É louvável todo e qualquer programa para melhorar a vida dos caminhoneiros, mas as nossas rodovias estaduais foram dimensionadas para um determinado volume de tráfego e peso, seja por eixo ou pelo peso bruto total”, argumenta o presidente da associação, Riumar dos Santos.
Temos a preocupação de preservar o patrimônio dos Estados”, completa Santos, lembrando as dificuldades orçamentárias já existentes. “Essas estruturas rodoviárias têm dimensionamento. Quando há um acréscimo significativo de tolerância, pode afetar.”
Em carta ao ministro da Infraestrutura, Tarcísio Freitas, a Associação Nacional das Empresas de Obras Rodoviárias (Aneor) também criticou a flexibilização.
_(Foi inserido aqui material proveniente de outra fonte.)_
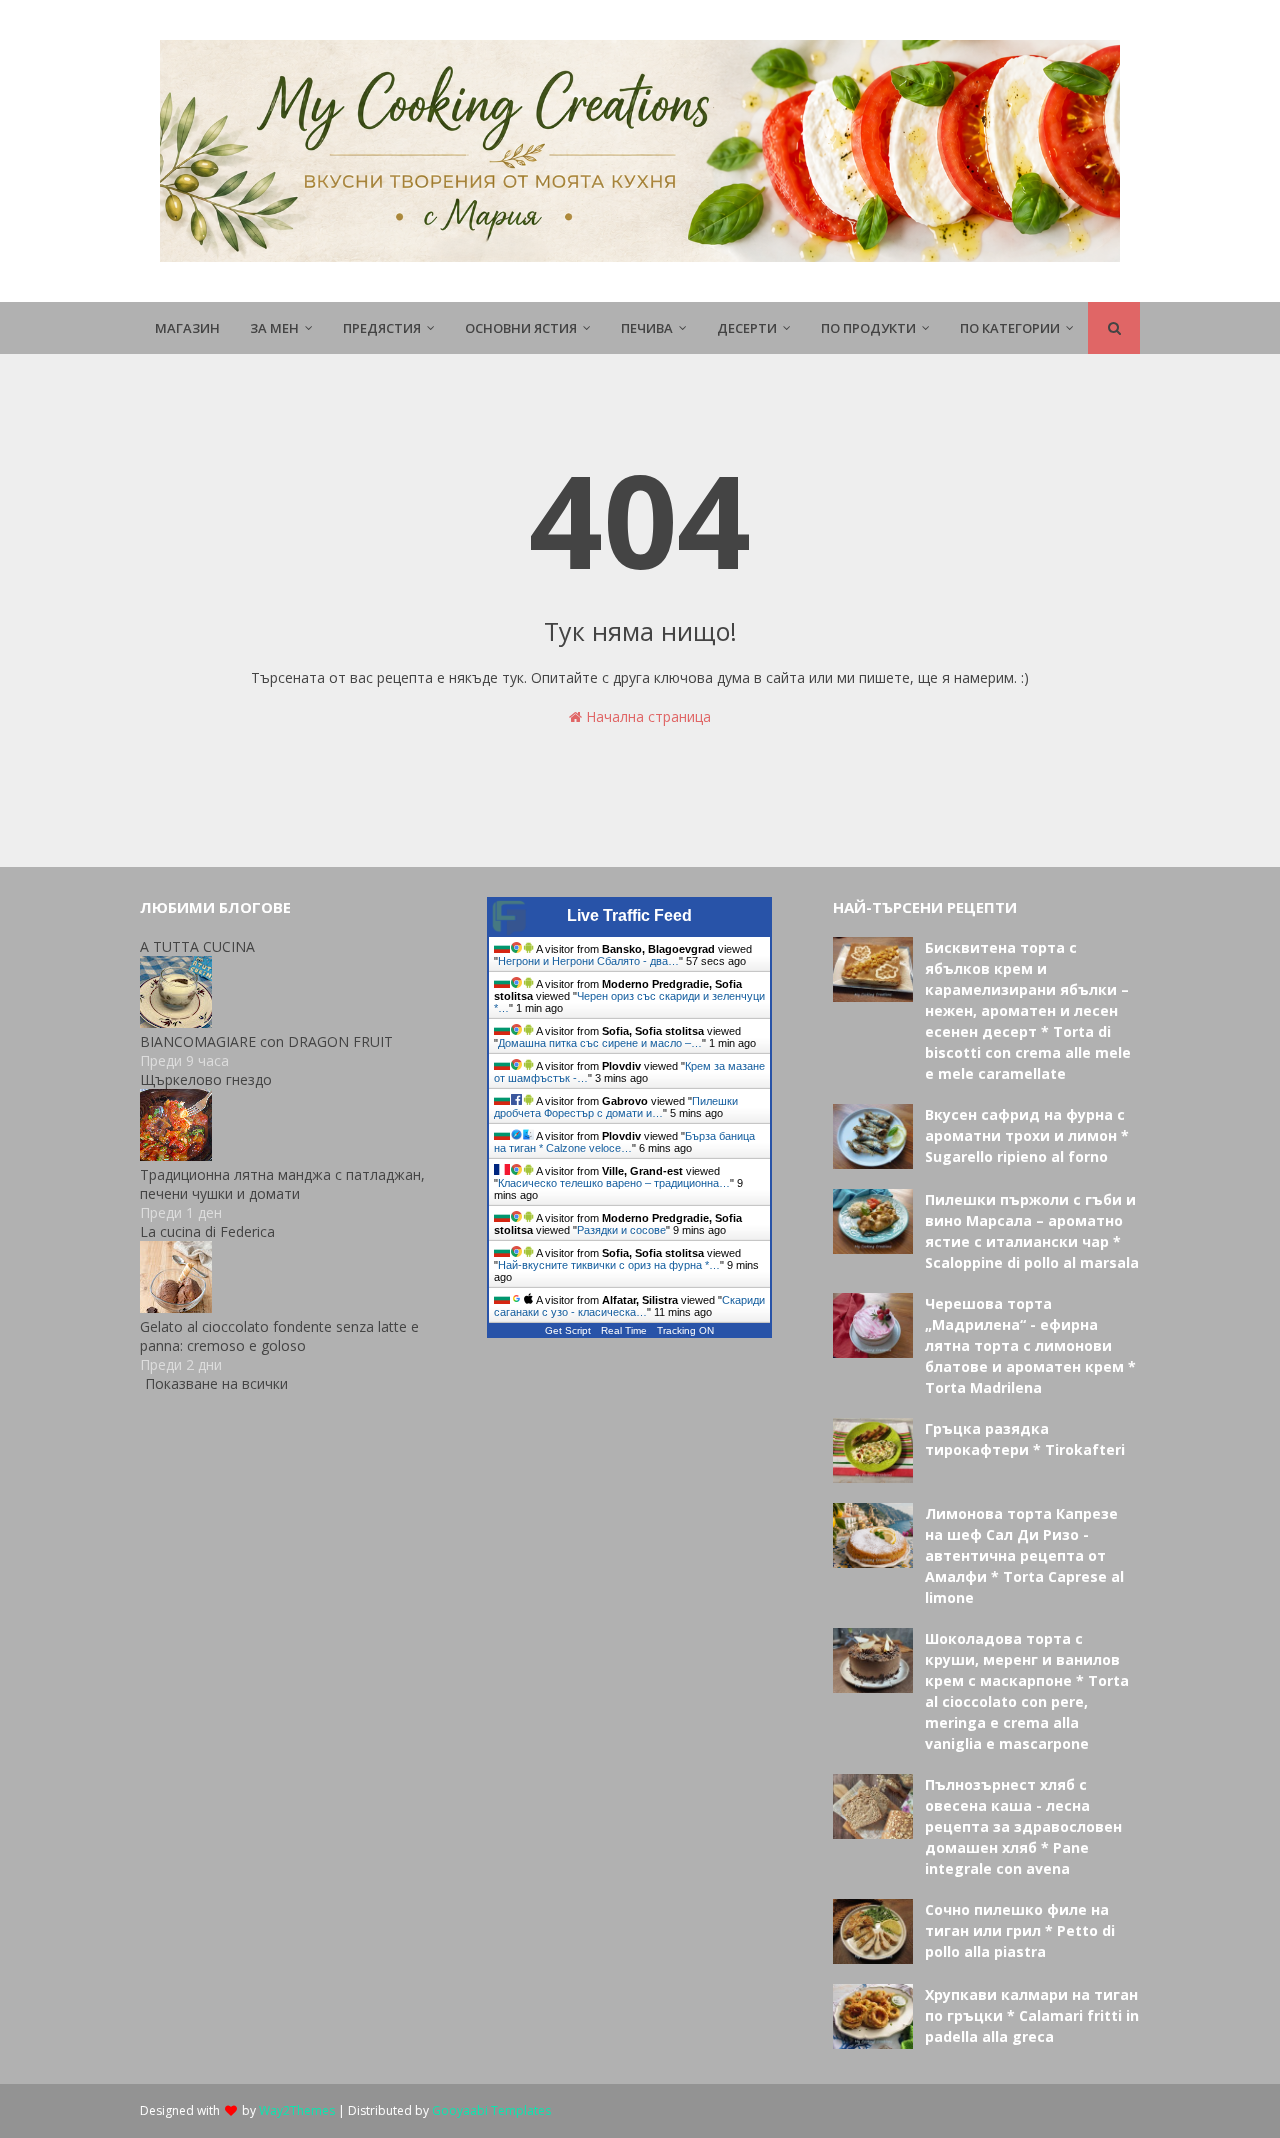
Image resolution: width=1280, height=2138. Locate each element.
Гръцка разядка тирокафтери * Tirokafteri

“Não é o caminhão que existe para viabilizar o pavimento. É o pavimento que existe para viabilizar o caminhão”, rebate Lauro Valdivia, assessor técnico da NTC&Logística, que representa as transportadoras de cargas. Com base em conversas com o governo, disse ter a expectativa de que 95% das multas pelos antigos critérios deixem de ser aplicadas. “Vamos ver na prática.”
Wallace “Chorão” Landim, um dos porta-vozes de caminhoneiros autônomos, diz que as queixas se devem ao desejo das concessionárias de reequilibrar contratos e dos DERs em arrecadar mais multas para seus Estados. “Estamos acabando com a máfia das balanças. Não é só a multa. Tem vezes que você perde quatro ou cinco horas na reacomodação da carga em um posto de pesagem. Afora o desgaste físico.”